• **EXCERPTED PASSAGE**
────────────────

The Centre for Women, Peace and Security

The LSE Centre for Women, Peace and Security (WPS) is an academic community dedicated to research, knowledge exchange and policy impacts. Its goal is to work across disciplines to produce scholarship that helps enhance gender-based human rights and economic security in war and peace; increase the participation of women in preventing and resolving conflict around the world; and prevent sexual and gender-based violence. Its core aims are:

  • to continue to be a global leader in research on women, peace and security within international law, global diplomacy, and foreign policy relating to women and girls’ human rights and gender-based sexual violence in conflict
  • to provide a world-leading education programme that will inform students, policymakers and practitioners, and inspire the next generation
  • to respond to region-specific crises and current conflicts from Afghanistan to Ukraine, to Africa beyond, through focused and immediate research and analysis that will produce new thinking and approaches 
  • to enhance strategies that can effectively reduce sexual violence, misogyny and gender-based abuse in peacetime using innovative methods
  • to support the increased presence of women in peace-making, foreign policy and diplomacy
  • to work bring academics, policymakers and practitioners together to help reduce gender-based discrimination in the economic, social and political spheres; and intersectional discrimination such as racism, sexuality, gender identity, disability, age, class and indigeneity
The cooperation with the Centre has been instrumental in complementing the support we provide to human rights mechanisms... It has allowed us to rely on leading expertise to unpack complex human rights issues and ensure the experts receive top quality advice on the latest normative developments and related research.

Veronica Birga, Chief, Women's Human Rights and Gender Section, Office of the United Nations High Commissioner for Human Rights

 

The Centre for Women, Peace and Security is grounded in two initiatives:

  • The United Nations women, peace, and security agenda, which began in 2000 with the adoption of Security Council Resolution 1325 recognises the gendered impacts of conflict and post-conflict situations on women and girls. The resolution acknowledged the importance of gender perspectives and the representation of women in preventing, managing, and resolving conflicts around the world. 
  • The Preventing Sexual Violence Initiative was launched by William Hague, then UK Secretary of State for Foreign Affairs, and Angelina Jolie, then UN High Commission for Refugees Special Envoy. The PSVI focuses on ending sexual violence in armed conflict, achieving accountability, and ending impunity for perpetrators’ crimes against women.

The Centre for Women, Peace and Security was launched in 2015 with the support of the UK Government via the Preventing Sexual Violence Initiative and joined the Firoz Lalji Institute for Africa in 2023.

────────────────

• **SUPPLIED ENTRIES**
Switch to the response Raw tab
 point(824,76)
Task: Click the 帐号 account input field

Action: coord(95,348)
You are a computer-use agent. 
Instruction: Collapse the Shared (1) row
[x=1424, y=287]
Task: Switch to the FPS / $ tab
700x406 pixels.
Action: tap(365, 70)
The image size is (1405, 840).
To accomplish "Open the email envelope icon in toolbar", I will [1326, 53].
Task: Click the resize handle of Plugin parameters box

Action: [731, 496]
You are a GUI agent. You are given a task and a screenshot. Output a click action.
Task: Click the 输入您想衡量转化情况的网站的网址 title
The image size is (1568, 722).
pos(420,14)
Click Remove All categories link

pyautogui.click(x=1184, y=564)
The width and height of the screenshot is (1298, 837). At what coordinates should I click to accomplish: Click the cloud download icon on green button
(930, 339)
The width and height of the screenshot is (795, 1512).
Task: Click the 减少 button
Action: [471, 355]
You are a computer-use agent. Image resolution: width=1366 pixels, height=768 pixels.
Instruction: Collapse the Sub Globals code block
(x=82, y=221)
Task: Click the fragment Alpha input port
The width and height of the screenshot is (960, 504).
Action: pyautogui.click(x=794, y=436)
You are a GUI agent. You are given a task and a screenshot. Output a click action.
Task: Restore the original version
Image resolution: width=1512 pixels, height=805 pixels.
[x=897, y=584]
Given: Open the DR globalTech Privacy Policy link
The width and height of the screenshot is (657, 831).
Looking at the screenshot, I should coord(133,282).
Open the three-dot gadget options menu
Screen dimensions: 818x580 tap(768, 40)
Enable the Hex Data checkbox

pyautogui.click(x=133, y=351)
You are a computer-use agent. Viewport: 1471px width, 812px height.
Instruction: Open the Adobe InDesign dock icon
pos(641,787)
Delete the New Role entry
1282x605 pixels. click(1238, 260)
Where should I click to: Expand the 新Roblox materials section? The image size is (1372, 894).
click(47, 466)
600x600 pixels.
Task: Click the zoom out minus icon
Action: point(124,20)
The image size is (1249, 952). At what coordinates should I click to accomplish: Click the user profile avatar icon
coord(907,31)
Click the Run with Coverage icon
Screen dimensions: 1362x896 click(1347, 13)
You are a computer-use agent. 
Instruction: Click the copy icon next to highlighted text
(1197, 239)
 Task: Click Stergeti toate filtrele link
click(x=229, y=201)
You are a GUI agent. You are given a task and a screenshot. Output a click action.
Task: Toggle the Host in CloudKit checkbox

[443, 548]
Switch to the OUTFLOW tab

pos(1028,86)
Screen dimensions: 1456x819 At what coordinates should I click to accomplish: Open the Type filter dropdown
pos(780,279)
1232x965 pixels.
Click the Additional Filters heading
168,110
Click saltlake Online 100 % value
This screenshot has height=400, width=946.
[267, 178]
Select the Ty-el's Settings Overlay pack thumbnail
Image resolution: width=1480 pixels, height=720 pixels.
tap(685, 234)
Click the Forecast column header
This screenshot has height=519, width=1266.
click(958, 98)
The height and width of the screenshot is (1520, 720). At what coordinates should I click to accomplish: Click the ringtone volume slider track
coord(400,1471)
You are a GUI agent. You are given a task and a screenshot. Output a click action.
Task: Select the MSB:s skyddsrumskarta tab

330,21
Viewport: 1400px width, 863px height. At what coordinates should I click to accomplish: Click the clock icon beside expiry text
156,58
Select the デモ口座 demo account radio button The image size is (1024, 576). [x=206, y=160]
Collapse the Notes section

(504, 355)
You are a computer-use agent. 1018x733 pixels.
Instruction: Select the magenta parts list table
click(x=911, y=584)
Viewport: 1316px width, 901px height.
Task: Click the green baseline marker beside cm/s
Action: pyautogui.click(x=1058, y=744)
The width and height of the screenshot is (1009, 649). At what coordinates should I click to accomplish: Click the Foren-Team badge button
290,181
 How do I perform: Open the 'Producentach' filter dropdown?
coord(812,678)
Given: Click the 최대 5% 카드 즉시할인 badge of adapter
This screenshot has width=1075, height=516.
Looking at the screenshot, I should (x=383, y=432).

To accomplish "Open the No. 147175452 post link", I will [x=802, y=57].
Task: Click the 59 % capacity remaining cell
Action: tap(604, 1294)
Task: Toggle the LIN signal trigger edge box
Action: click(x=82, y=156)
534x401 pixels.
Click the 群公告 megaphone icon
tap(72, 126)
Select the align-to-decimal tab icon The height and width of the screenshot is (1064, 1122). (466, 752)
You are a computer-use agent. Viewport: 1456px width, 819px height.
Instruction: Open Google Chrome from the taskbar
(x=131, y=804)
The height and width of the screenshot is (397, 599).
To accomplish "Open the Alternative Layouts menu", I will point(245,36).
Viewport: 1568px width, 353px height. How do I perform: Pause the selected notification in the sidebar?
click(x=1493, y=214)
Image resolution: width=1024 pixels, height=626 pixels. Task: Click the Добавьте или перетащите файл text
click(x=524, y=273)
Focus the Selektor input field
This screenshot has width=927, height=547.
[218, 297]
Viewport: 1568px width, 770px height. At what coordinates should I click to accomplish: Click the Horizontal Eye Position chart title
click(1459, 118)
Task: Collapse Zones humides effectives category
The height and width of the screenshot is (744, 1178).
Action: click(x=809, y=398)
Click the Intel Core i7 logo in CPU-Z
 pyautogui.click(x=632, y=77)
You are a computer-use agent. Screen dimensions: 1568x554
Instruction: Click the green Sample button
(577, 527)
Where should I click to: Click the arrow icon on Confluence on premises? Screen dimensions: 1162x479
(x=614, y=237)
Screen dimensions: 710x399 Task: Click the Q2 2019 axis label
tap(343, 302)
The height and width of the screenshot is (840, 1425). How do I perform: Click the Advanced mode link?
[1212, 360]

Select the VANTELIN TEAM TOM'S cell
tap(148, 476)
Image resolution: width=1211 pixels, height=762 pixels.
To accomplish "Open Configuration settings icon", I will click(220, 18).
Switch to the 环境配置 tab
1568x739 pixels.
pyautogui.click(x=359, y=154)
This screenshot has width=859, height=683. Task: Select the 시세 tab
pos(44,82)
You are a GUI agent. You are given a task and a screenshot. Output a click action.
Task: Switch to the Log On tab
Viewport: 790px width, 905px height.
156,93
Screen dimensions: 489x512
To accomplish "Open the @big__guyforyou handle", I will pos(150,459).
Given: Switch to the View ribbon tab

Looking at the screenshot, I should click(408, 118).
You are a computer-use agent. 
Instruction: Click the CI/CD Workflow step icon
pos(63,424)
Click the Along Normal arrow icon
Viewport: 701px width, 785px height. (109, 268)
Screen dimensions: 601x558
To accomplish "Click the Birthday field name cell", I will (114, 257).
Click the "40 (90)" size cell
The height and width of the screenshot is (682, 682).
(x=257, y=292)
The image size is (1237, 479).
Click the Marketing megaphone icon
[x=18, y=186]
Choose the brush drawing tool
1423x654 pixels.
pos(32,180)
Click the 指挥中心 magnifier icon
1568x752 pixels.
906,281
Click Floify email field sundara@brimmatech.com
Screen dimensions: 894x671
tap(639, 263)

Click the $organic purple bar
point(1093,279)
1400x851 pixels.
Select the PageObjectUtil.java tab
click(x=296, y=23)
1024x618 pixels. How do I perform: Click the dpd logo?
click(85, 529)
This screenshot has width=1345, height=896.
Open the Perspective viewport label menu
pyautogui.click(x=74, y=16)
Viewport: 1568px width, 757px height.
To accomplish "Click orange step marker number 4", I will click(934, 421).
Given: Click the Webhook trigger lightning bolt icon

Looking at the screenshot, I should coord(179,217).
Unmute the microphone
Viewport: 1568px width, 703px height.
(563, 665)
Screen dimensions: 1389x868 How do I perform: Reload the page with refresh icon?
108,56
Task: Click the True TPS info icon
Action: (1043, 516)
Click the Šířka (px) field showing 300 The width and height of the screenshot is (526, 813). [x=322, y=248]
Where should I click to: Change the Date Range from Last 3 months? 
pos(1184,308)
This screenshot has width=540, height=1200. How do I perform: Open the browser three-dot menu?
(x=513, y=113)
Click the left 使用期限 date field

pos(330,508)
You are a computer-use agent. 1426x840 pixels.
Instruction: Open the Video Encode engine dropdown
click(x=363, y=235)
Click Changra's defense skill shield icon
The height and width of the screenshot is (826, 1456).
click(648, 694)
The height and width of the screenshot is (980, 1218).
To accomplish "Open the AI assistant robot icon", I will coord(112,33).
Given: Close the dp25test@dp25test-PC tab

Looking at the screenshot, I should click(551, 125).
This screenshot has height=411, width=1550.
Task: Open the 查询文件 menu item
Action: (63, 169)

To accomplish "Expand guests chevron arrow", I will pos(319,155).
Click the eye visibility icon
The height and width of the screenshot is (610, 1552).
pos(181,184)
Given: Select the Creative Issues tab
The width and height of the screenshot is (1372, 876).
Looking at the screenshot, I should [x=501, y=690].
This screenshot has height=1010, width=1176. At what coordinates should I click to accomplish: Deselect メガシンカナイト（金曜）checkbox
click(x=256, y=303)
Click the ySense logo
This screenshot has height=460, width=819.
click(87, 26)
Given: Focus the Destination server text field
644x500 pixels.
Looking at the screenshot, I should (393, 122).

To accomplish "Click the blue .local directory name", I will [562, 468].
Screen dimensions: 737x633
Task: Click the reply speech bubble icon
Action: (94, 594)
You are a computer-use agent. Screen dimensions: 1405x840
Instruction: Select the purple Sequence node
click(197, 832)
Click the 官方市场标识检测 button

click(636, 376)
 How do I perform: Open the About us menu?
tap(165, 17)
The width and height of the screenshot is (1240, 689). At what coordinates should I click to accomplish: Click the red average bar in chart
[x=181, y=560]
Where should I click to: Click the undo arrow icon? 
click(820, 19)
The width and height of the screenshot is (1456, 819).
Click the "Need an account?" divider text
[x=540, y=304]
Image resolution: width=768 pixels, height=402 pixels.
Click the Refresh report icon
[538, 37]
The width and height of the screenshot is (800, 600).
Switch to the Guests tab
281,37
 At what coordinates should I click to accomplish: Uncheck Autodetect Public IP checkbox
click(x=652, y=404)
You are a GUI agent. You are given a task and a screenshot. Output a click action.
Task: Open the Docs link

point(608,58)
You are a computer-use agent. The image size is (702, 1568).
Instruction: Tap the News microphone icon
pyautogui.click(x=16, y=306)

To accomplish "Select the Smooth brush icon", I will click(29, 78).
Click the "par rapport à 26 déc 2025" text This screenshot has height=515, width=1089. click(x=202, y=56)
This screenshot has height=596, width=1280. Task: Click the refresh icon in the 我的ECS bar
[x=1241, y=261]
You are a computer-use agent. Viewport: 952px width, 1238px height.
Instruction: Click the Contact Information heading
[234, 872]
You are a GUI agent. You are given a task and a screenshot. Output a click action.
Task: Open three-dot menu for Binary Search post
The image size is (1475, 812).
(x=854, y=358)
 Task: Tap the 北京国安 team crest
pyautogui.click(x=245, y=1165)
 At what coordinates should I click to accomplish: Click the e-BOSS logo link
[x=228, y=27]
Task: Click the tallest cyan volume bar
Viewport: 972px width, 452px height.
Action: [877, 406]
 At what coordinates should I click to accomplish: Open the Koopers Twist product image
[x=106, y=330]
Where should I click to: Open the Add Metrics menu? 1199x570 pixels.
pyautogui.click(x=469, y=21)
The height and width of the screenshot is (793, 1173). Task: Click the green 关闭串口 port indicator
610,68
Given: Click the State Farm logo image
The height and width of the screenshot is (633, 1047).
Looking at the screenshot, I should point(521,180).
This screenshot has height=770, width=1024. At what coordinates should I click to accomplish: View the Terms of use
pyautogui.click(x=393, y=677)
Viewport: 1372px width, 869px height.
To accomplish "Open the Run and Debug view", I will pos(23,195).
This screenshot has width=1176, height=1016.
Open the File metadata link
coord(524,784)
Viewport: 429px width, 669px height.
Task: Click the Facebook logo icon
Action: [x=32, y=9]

────────────────

• **EXERCISE TASK 1**
In the passage on the LSE Centre for Women, Peace and Security, recast the paragraph beginning "The LSE Centre for Women, Peace and Security (WPS) is an academic community" as a short list that keeps its main facts.
• **EXERCISE TASK 2**
Reproduce word for word the part of the passage on the LSE Centre for Women, Peace and Security starting with "The Centre for Women, Peace and Security was" and going on through "Africa in 2023.".
• **EXERCISE TASK 3**
Extend the passage on the LSE Centre for Women, Peace and Security by writing what follows its last sentence.
The records have no connection to the passage on the LSE Centre for Women, Peace and Security.

• **WRITTEN REPLY 1**
- The LSE Centre for Women, Peace and Security (WPS) is an academic community devoted to research, knowledge exchange and policy impacts.
- It works across disciplines to produce scholarship that helps:
  - enhance gender-based human rights and economic security in war and peace
  - increase women's participation in preventing and resolving conflict worldwide
  - prevent sexual and gender-based violence

• **WRITTEN REPLY 2**
The Centre for Women, Peace and Security was launched in 2015 with the support of the UK Government via the Preventing Sexual Violence Initiative and joined the Firoz Lalji Institute for Africa in 2023.

• **WRITTEN REPLY 3**
WPS quickly established itself as a world-leading academic space under the Directorship of Professor Christine Chinkin.

One of the many prestigious research grants awarded to the Centre included funds to establish a Database on National Action Plans (NAPs), reports on Twenty Years of WPS NAPs, and on The Future of the UK’s Women, Peace and Security Policy. It developed online resources and education tools including an A-Z dictionary of landmark legal cases dealing with sexual violence and a practical guide to tackling violence against women and girls.

The Centre set up a two-day training course for middle-career professionals for participants from the police force, Defence Academy, the UK Foreign Commonwealth and Development Office, Ministry of Defence, and NGOs, as well as a one-year master’s degree in Gender, Peace and Security run by the Gender Institute. It hosts the prestigious Commonwealth Women Mediators network. It has benefited from the presence of world-leading academics as visiting professors and scholars. It has developed cross-institutional academic links, and networks and hosted conferences, seminars and keynote lectures.

The Centre became home to one of LSE’s largest research grants. The UKRI GCRF Gender, Justice and Security Hub is a £17 million, five-year multi-partner research network working with civil society, practitioners, governments, and international organisations to advance gender, justice and inclusive peace. It brings together 125 researchers, activists and practitioners from multiple disciplines and practices and will result in a sustainable body of work and impact when it comes to an end in 2024.

Launch

LSE hosted the former Secretary of State for Foreign Affairs Rt Hon William Hague and UNHCR Special Envoy Angelina Jolie to launch the UK’s first academic Centre on Women, Peace and Security.

Mr Hague and Ms Jolie announced the establishment of the ground-breaking initiative to students and academic colleagues alongside former LSE Director Professor Craig Calhoun and Professor Christine Chinkin, the Centre’s first director.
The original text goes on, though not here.